■ **Collected data**:
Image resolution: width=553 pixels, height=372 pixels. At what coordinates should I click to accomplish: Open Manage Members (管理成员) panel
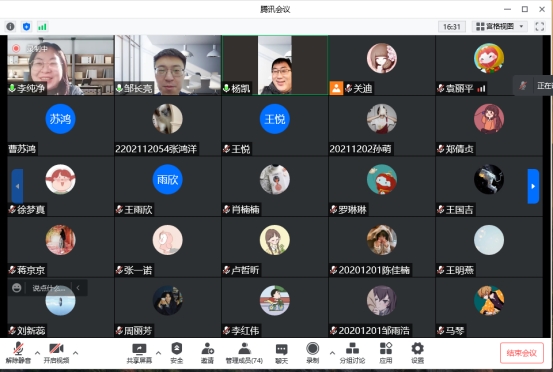pos(244,353)
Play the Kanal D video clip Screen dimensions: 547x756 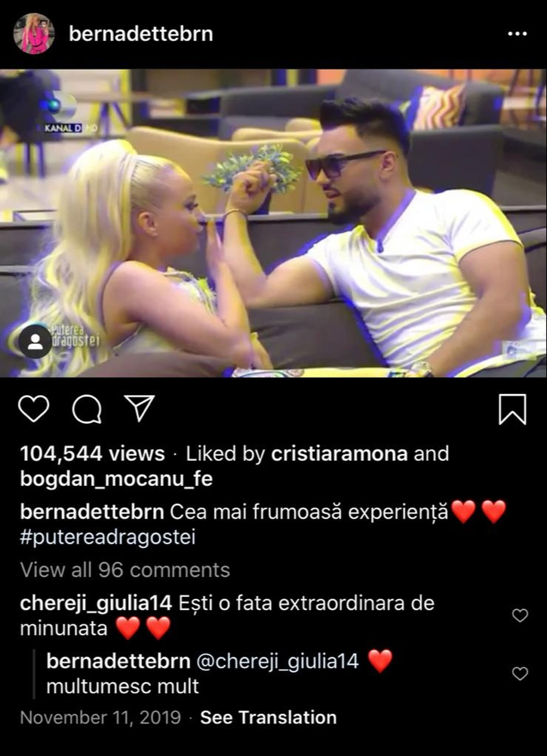273,223
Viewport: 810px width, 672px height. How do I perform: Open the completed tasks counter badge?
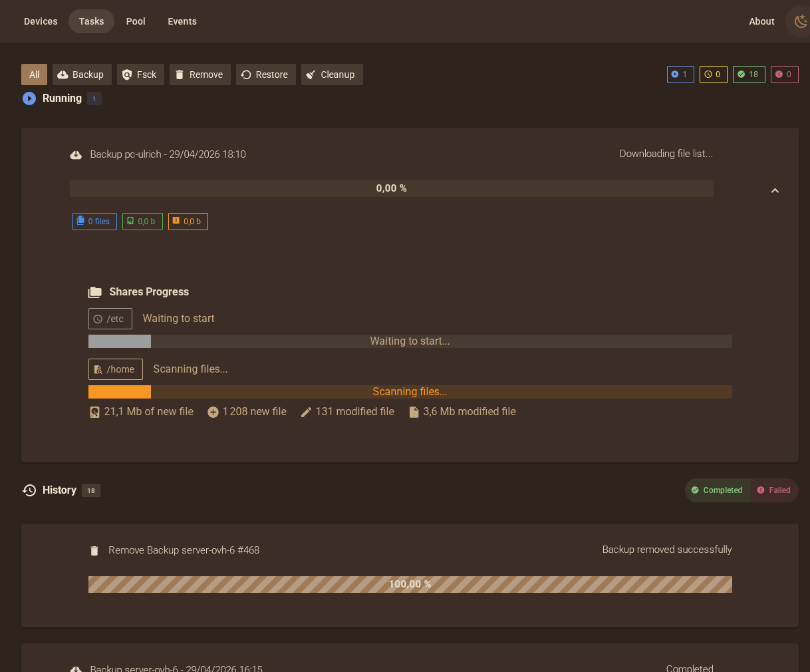coord(749,74)
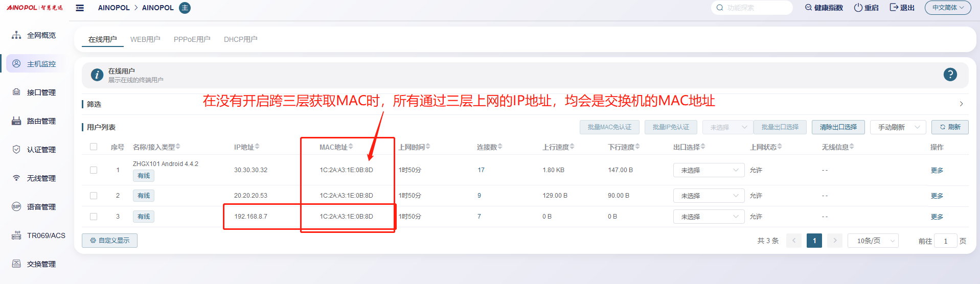Sort the table by IP地址 column
Image resolution: width=980 pixels, height=284 pixels.
tap(247, 147)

■ **What to produce**: With the pictures left out, give again exactly the lines from the one with "Viewport: 810px width, 672px" through the end of the data, both included.

■ **Solution for this task**:
Viewport: 810px width, 672px height. How do I perform: Open the completed tasks counter badge?
coord(749,74)
Sort the table by IP地址 column
Image resolution: width=980 pixels, height=284 pixels.
tap(247, 147)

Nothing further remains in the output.